You must assign to each of them one application pool. Many application domains (sites) can have the same application pool, and because they have the same application pool they run under the same processes, and under the same account - and they have the same settings of the pool. If this pool restarts, then all sites under that pools restarts.

Now each pool can have one or more worker process. Each worker process is a different program that's run your site, have their alone static variables, they different start stop calls etc. Different worker process are not communicate together, and the only way to exchange data is from common files or a common database. If you have more than one worker process and one of them make long time calculations, then the other can take care to handle the internet calls and show content.

When you assign many worker process to a single pool then you make the called web garden and your site is like to be run from more than one computer if a computer is one processing machine.

app domains, with pools and processes

Each worker process can have many threads.

How the more worker process affect you:
When you have one worker process everything is more simple, among your application all static variables are the same, and you use the lock to synchronize them.
When you assign more than one worker process then you still continue to use the lock for static variables, static variables are not different among the many runs of your site, and if you have some common resource (e.g. the creation of a thumbnail on the disk) then you need to synchronize your worker process with Mutex.

One more note. Its sounds that when you make more worker process then you may have more smooth asynchronous page loads. There is a small issue with the session handler of asp.net that is lock the entire process for a page load - that is good and not good depend if you know it and handle it - or change it.

So let talk about one site only with many worker process. Here you face the issue that you need to synchronize your common resource change with Mutex. But the pages/handlers that use session they are not asynchronous because the session locks them. This is good for start because you avoid to make this synchronization of many points your self.

Some questions on this topic:
Web app blocked while processing another web app on sharing same session
jQuery Ajax calls to web service seem to be synchronous
ASP.NET Server does not process pages asynchronously
Replacing ASP.Net's session entirely

Now this session lock is not affect different sites.

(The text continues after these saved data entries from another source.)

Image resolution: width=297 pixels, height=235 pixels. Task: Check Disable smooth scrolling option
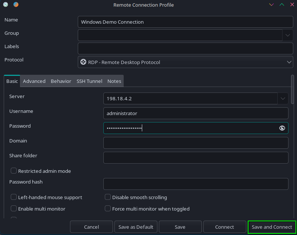coord(108,197)
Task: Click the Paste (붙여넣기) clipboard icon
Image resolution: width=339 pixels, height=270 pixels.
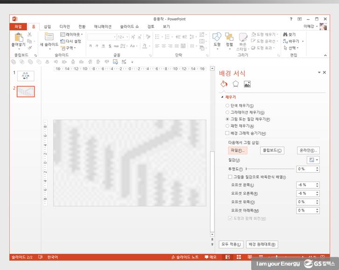Action: pyautogui.click(x=19, y=38)
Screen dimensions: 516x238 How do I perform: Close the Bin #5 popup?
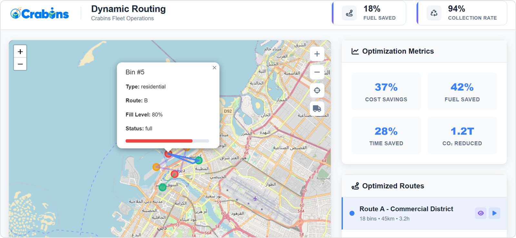click(214, 68)
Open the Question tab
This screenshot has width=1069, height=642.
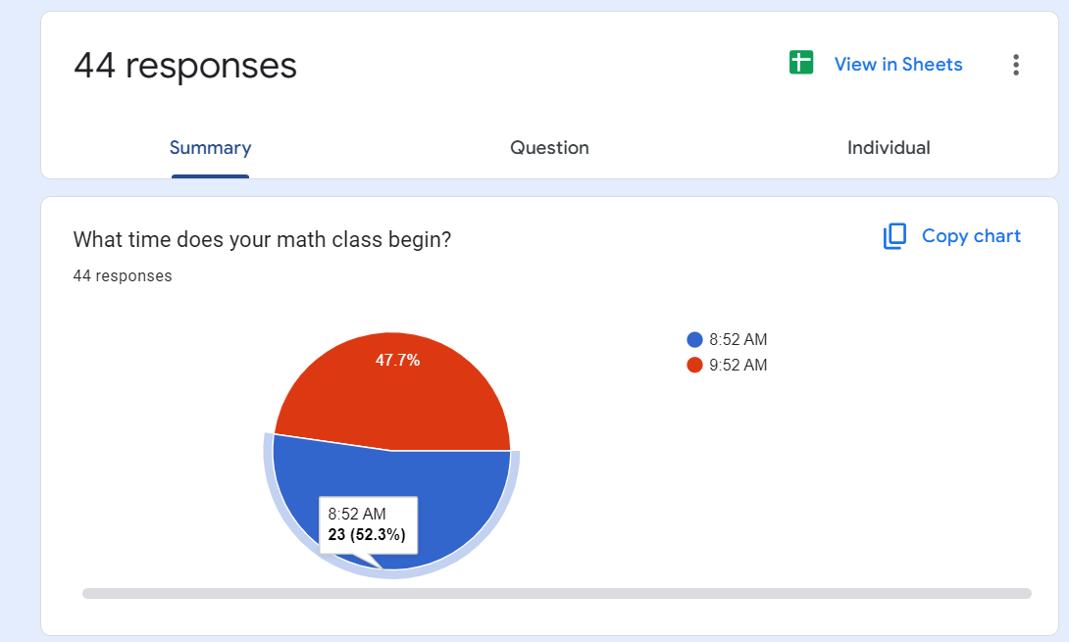point(549,148)
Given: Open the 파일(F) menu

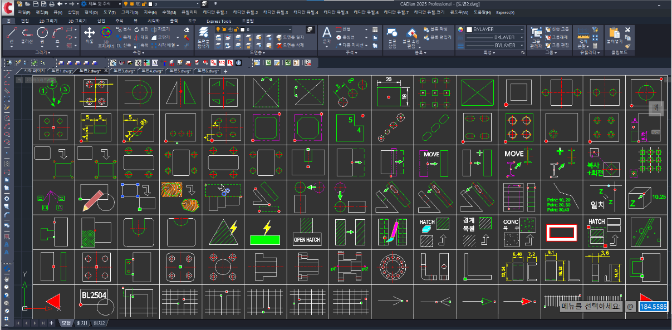Looking at the screenshot, I should click(24, 12).
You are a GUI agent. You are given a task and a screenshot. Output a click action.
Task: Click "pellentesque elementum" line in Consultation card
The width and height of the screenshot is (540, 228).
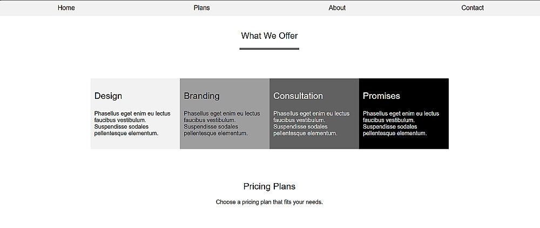(x=305, y=133)
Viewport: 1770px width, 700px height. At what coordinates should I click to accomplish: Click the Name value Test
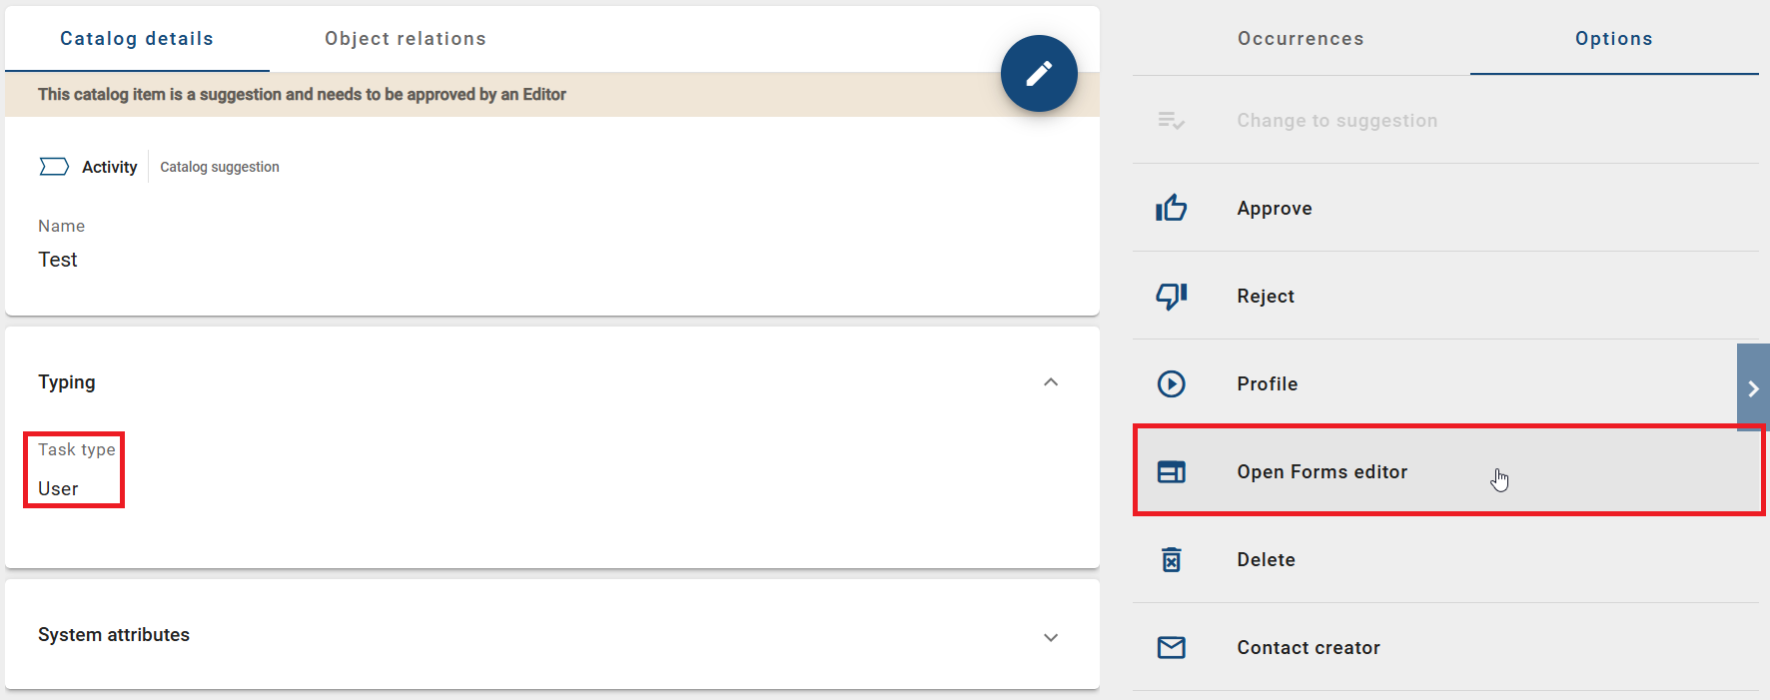57,259
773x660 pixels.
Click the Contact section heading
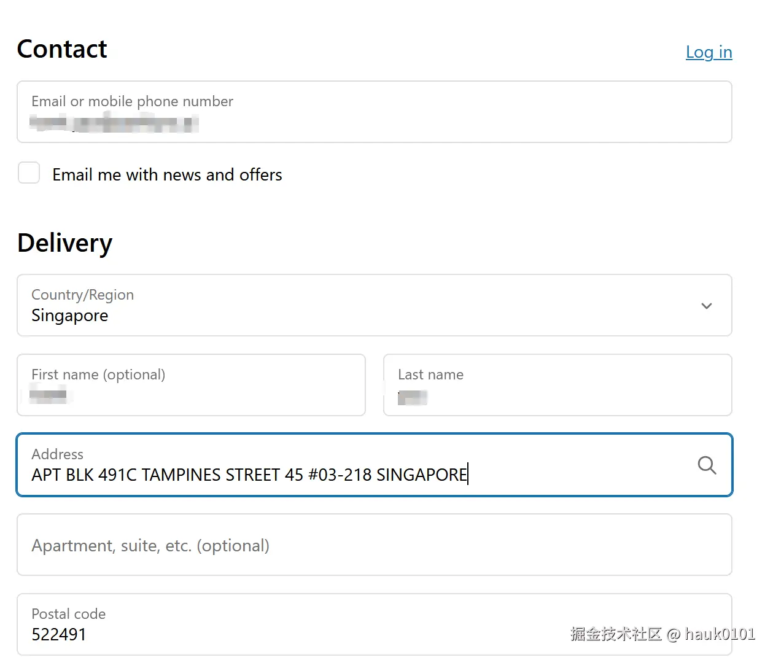pyautogui.click(x=62, y=49)
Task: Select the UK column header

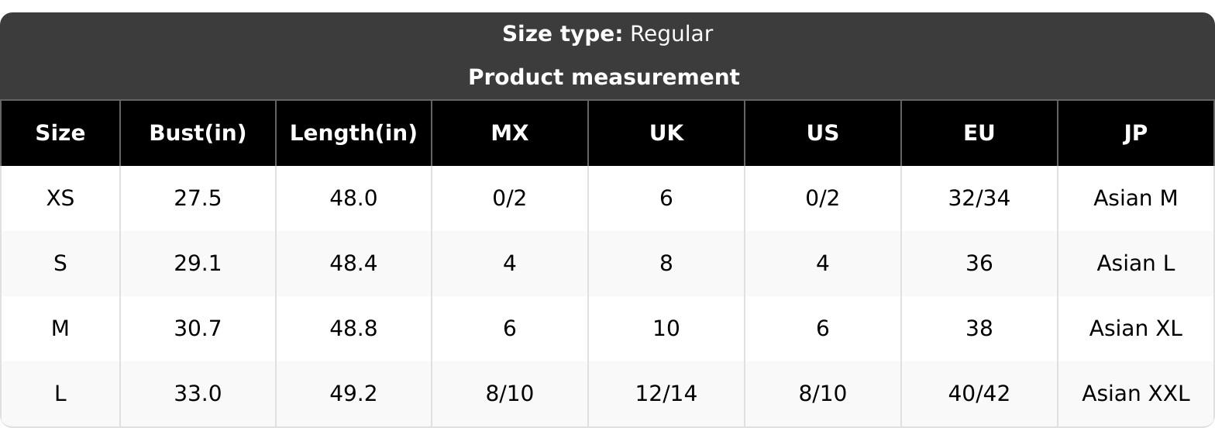Action: point(666,133)
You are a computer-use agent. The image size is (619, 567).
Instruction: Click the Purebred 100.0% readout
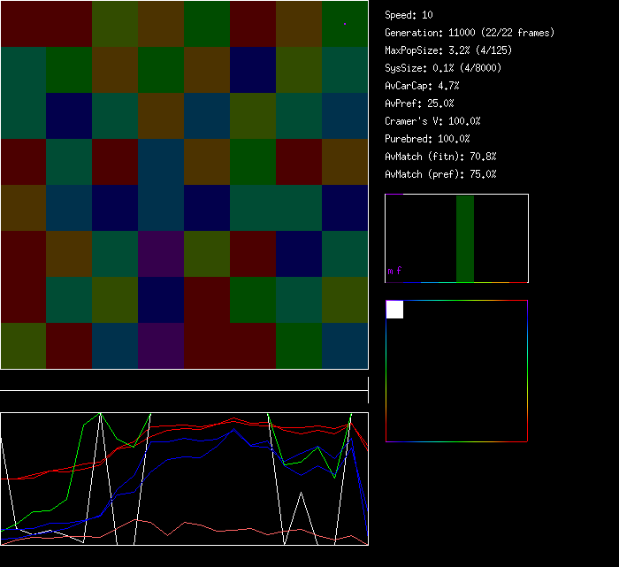point(427,139)
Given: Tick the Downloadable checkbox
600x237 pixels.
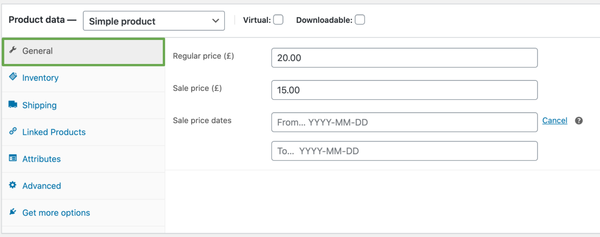Looking at the screenshot, I should 360,20.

Among different sites the more worked process can help to not the one site block the other with long running process.
Also among different sites the more pools also can help, because each pool have at least one worked process, but remember and see by your self using the process explorer, each working process takes more memory of your computer, and one big server with 16G memory and one SQL server can not have too many different worked process - for example on a server with 100 shared sites, you can not have 100 different pools.

Solution 2:

  • One IIS server may have multiple application pools.
  • One web application binds to one application pool.
  • One application pool may have more than one worker process (when Web Garden is enable).
  • One worker process can have multiple app domains. One app domain lives only in one worker process.
  • One app domain may have multiple threads. One thread can be shared by different app domains in different time.

The meaning to ASP.NET developers: to make your web site scalable, don't use in-proc session and don't use static class variable lock for synchronization.

Solution 3:

  1. Yes, though not every application is a website. You can have an application that is nested under a website.

  2. Yes, every application has to have one worker process (application pool), though one application pool can server several applications. A single web application can be distributed (web garden/farm) meaning that it will run in multiple processes.

  3. Each process will run in its own app domain (every application pool is a separate app domain).


From MSDN.

Create a Web Application:

An application is a grouping of content at the root level of a Web site or a grouping of content in a separate folder under the Web site's root directory.

Application Pools:

An application pool defines a group of one or more worker processes, configured with common settings that serve requests to one or more applications that are assigned to that application pool. Because application pools allow a set of Web applications to share one or more similarly configured worker processes, they provide a convenient way to isolate a set of Web applications from other Web applications on the server computer. Process boundaries separate each worker process; therefore, application problems in one application pool do not affect Web sites or applications in other application pools. Application pools significantly increase both the reliability and manageability of your Web infrastructure.